Reproduce the material below line for line, leaving out the pictures.
━━━━
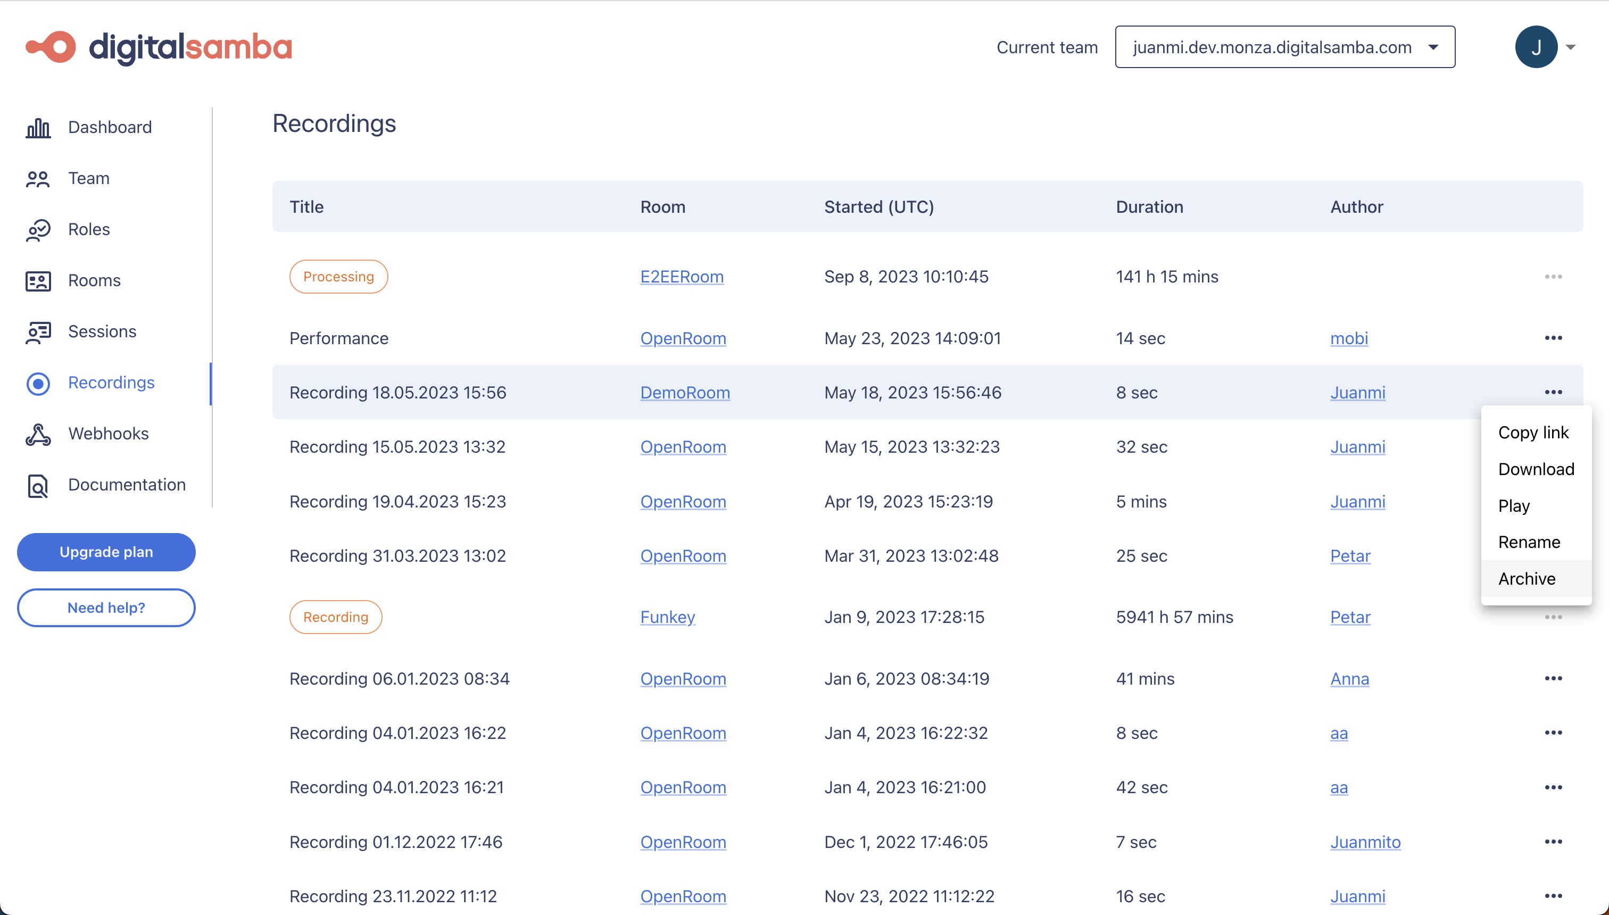
Task: Choose Archive from the context menu
Action: point(1527,579)
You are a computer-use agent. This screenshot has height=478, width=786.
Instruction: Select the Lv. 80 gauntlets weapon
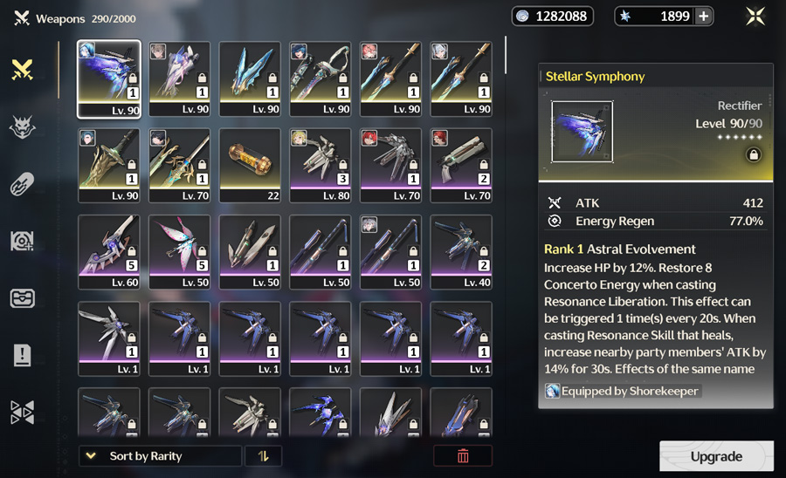(x=321, y=165)

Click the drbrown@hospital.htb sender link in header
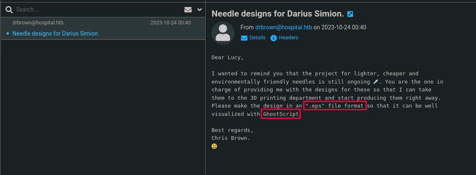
━━━━
• [Task response]:
Task: Choose Archive from the context menu
Action: point(1527,579)
You are a computer-use agent. This screenshot has height=478, width=786.
Instruction: Select the Lv. 80 gauntlets weapon
(x=321, y=165)

Click the drbrown@hospital.htb sender link in header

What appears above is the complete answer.